I too had temporary blindness from time to time in the early stages of this (very short
blindness, ten minutes). I was relieved by taking 250 mg of non-flush niacin, which opens vessels.

Another disease which you MIGHT have is Porphyria, which I also have, which is one of the many diseases mimicing MS. But you do not mention abdominal pain as a primary
symptom, which would probably be there if you are pre-menopausal (as estrogen declines, porph symptoms can decline). Porph neuro symptoms can be very like MS, and even in a few people the brain scars can appear.

Hematologists are the ones who usually address Porphyria and Myeloproliferative Diseases. And of course those who are pursuing MS, Lupus, or Lymes disease dx's are not
usually in the Hemo's office.

[EddieF]

Extensive blood work for everything YOU can think of and I heard low electrolyte levels were a cause of seizures during cancer treatment (that worked). Get your mri's on cd and study/learn them yourself.

Wish you luck.

[salukigirl]

I'm looking at my bloodwork from about 3 years ago and hemoglobin plus hematocrit are both listed. Hemoglobin is almost high at 14.6 g/dL when the normal range cuts off at 15 g/dL. Hematocrit is the same. The range cuts out at 44% and mine was 43.7%. I'm not sure if this is the same measurement that you were talking about? No doctor has ever mentioned it as being a problem.

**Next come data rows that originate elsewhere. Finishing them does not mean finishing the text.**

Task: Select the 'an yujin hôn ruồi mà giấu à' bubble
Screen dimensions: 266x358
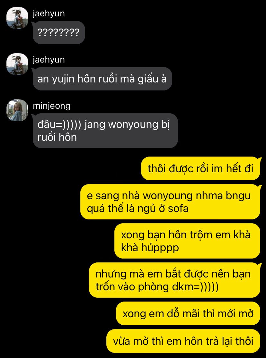Action: (102, 79)

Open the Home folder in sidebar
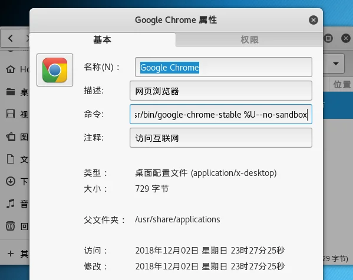(x=11, y=69)
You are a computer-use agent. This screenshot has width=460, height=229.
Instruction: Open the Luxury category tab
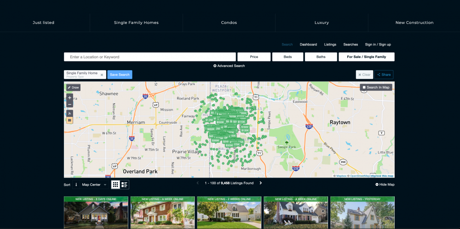coord(322,22)
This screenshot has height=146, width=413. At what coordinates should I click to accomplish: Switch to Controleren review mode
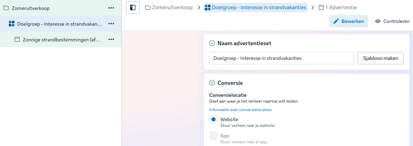coord(392,21)
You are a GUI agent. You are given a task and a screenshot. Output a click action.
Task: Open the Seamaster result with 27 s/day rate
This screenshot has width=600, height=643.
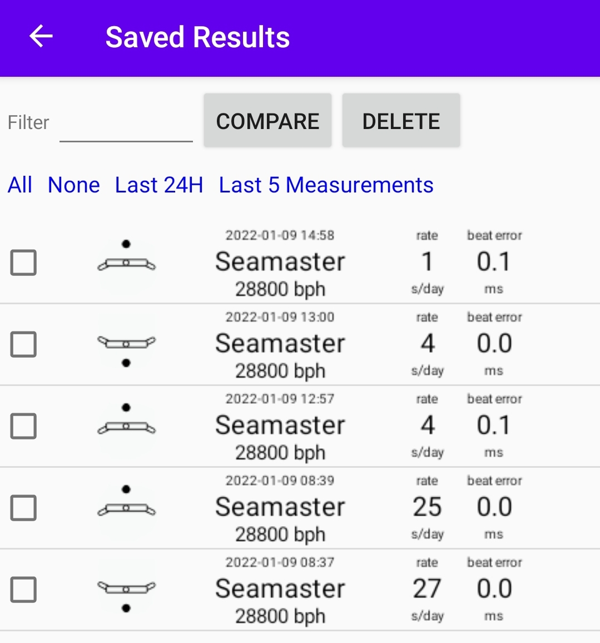click(280, 590)
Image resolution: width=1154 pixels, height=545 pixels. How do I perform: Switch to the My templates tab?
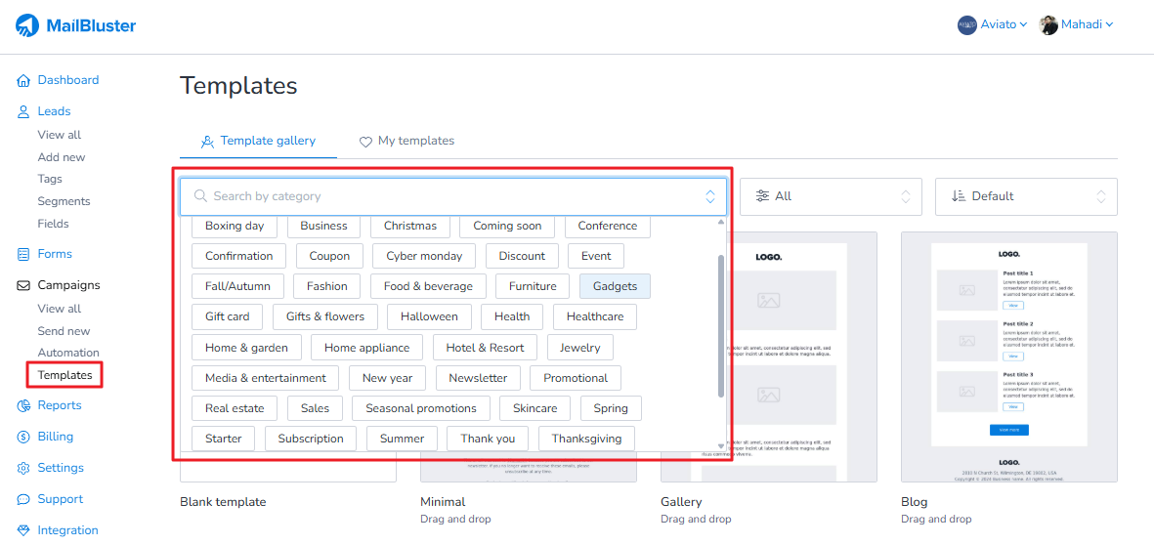406,141
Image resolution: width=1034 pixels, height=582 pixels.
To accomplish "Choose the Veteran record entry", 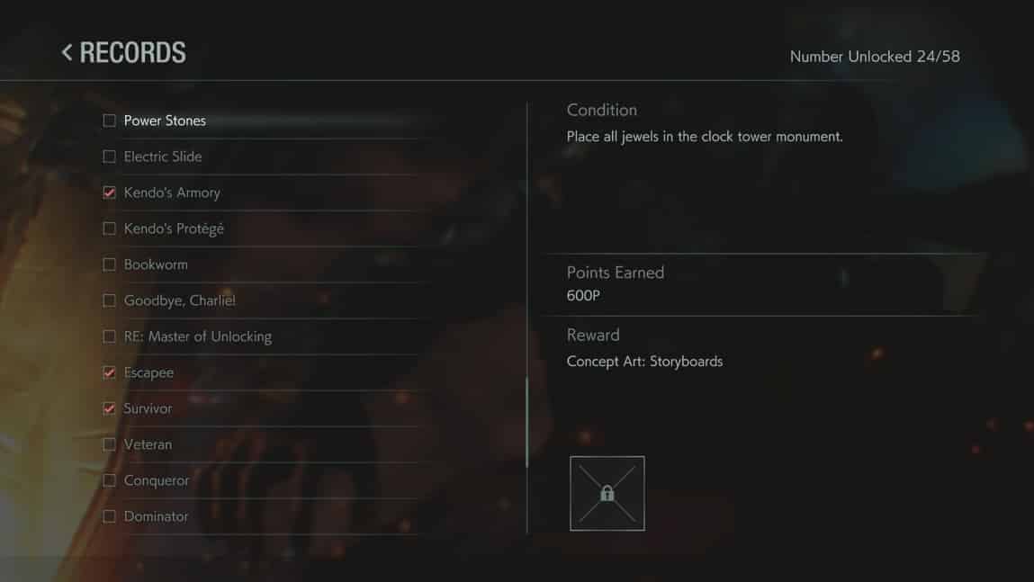I will pyautogui.click(x=260, y=444).
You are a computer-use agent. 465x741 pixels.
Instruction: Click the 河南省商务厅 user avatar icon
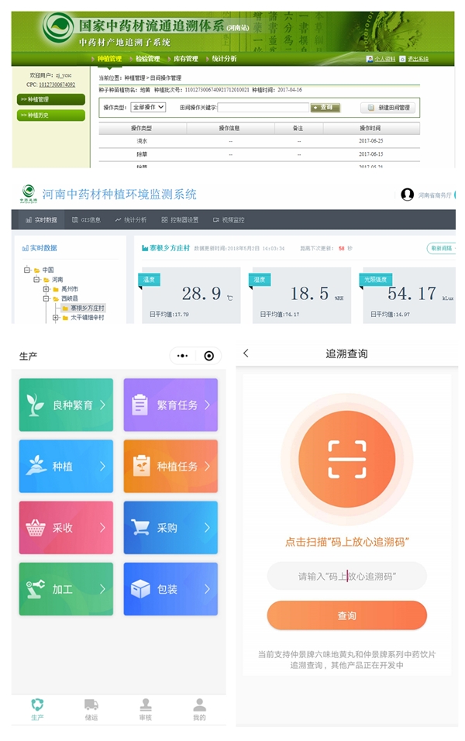click(x=407, y=195)
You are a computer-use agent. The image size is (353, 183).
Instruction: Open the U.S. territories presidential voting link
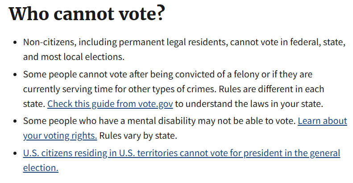point(182,153)
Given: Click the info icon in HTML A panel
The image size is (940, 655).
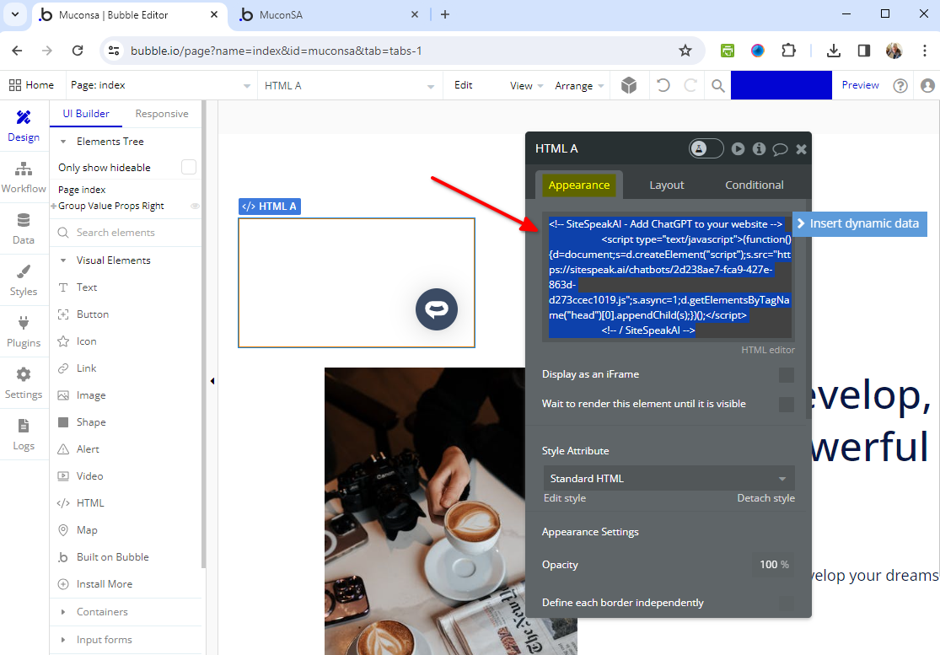Looking at the screenshot, I should [x=759, y=149].
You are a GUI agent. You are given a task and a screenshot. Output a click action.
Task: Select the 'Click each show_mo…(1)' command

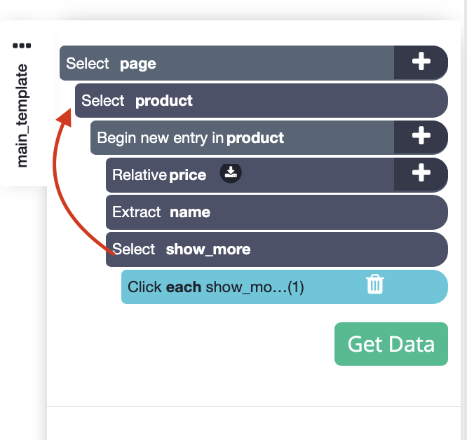[285, 287]
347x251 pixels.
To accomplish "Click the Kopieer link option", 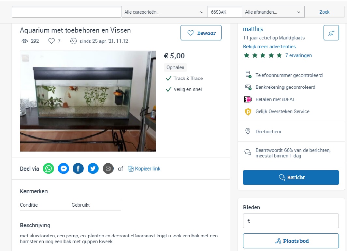I will [x=144, y=169].
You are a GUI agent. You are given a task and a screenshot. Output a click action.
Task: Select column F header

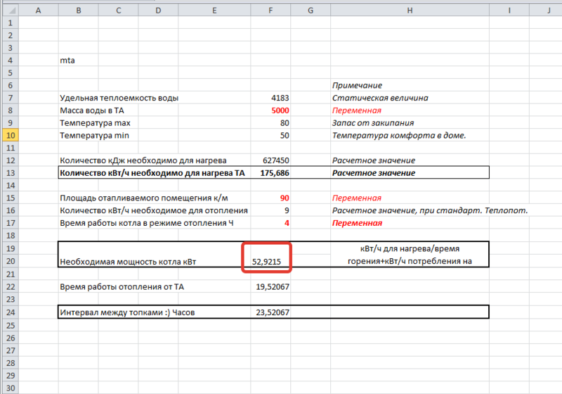pyautogui.click(x=270, y=9)
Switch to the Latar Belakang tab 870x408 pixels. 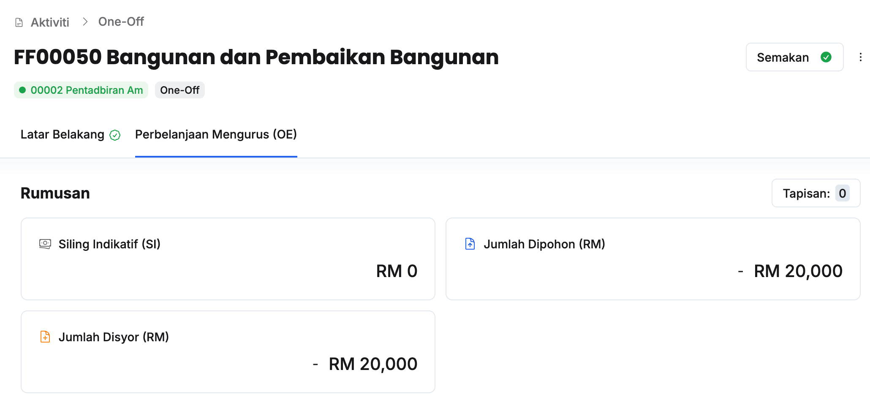pos(63,135)
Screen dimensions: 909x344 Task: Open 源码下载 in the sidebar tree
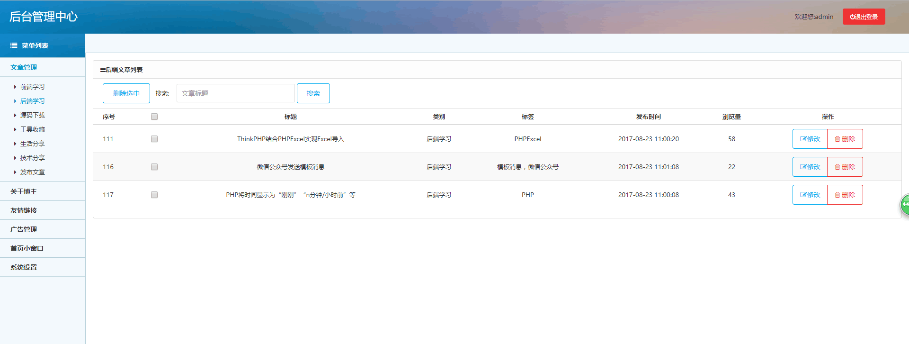pyautogui.click(x=32, y=115)
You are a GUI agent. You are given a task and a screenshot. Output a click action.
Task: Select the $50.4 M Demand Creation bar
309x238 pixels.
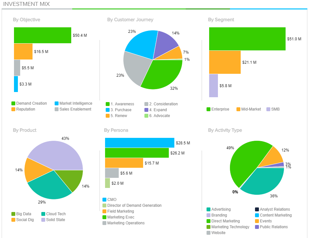[x=42, y=35]
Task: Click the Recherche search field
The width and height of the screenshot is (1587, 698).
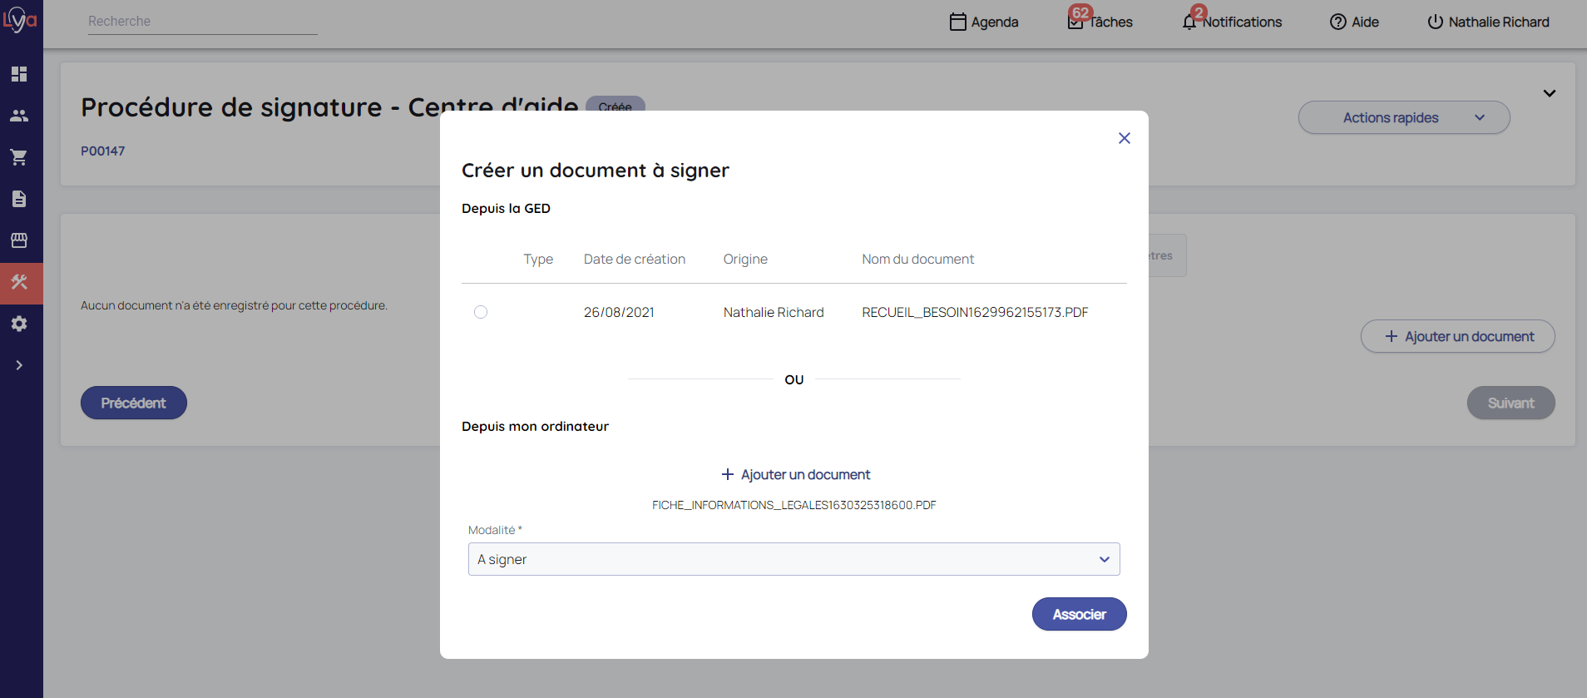Action: [x=202, y=22]
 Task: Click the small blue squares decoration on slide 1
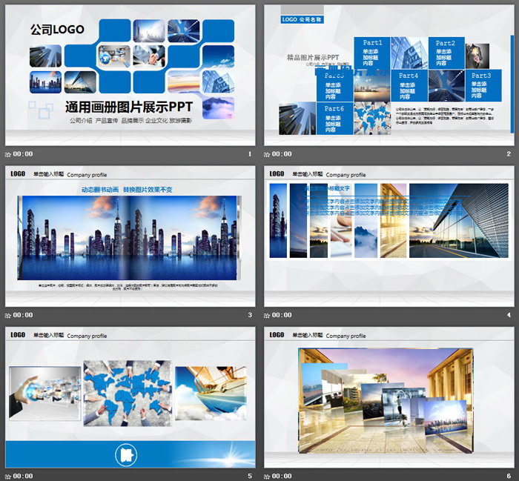[x=39, y=107]
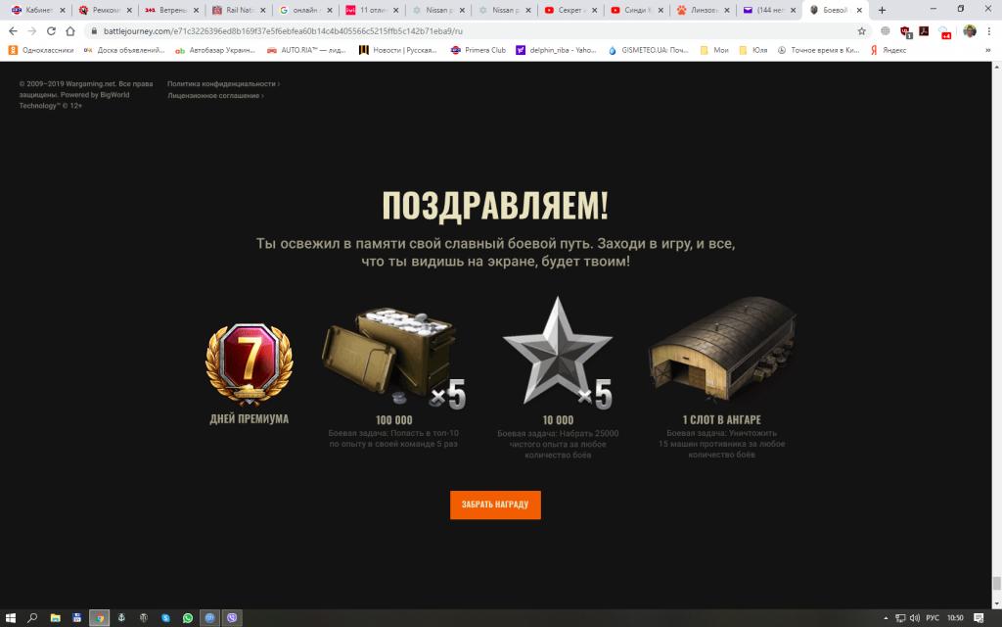Click the 7 days premium medal icon
The width and height of the screenshot is (1002, 627).
pyautogui.click(x=250, y=363)
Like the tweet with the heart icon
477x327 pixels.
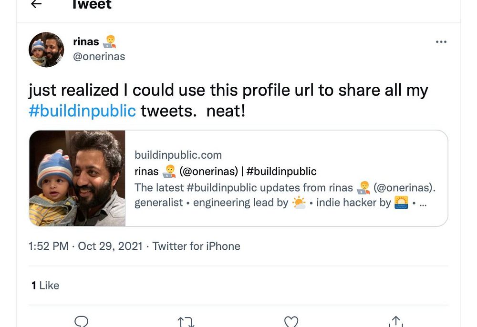(x=291, y=321)
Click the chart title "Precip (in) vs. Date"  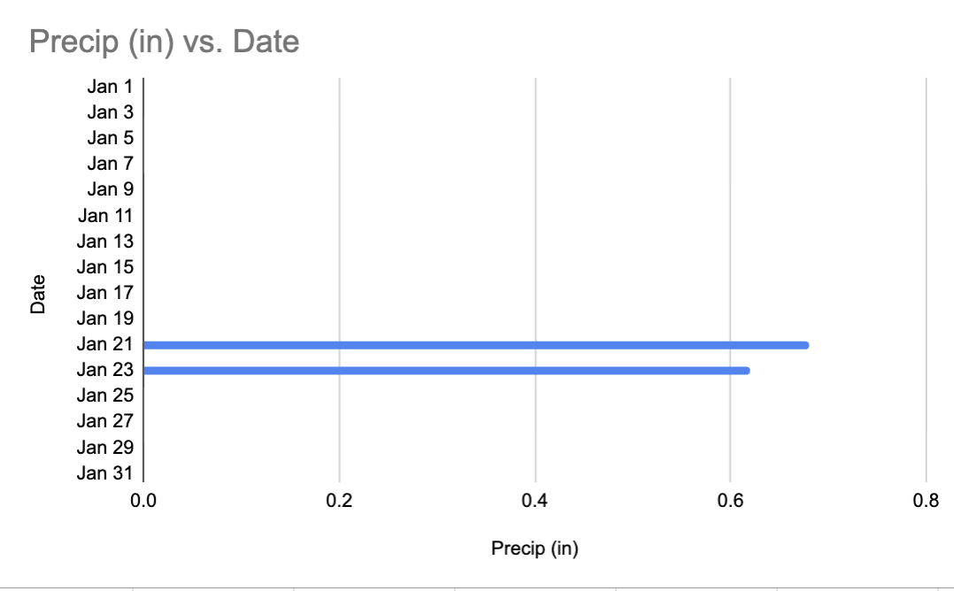tap(165, 41)
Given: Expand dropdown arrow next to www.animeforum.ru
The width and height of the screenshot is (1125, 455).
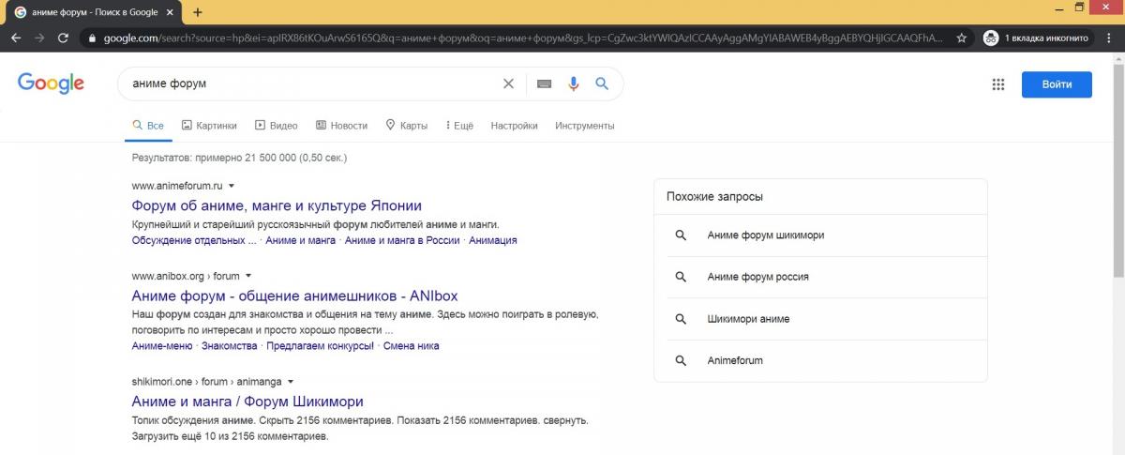Looking at the screenshot, I should (x=232, y=186).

My fam doc did call the other day to get notes on my exact symptoms and I told them I wanted to be tested for folic acid, Vit D and B12 for sure and whatever else they thought necessary. I'm also going to have a biopsy done on my thyroid nodule but honestly, I don't think anything will turn up with that. I will ask about the electrolytes also. I know that antidepressants can cause inhibition of absorption of vitamins and I started taking Lexapro about a year ago. I also used to be vegetarian which I know can hinder vitamin absorption. So I wouldn't be surprised if it turned out to be something very simple like a vitamin deficiency that is mocking MS.

I am only 23 (well as of this coming wednesday) so the diseases that go along with pre-menopause probably can be ruled out. My mother does have both RA and Lupus which I have asked about but my symptoms are not confined to one side of the body and I have no rashes or anything like that to go along with it.

I went out and bought a BP monitor and check my BP every time I have one of these episodes. Normally it is pretty perfect around 120/75. When I'm having these "blackouts" it goes up to about 135/95 so the bottom number goes up considerably. I'm not sure what that means though?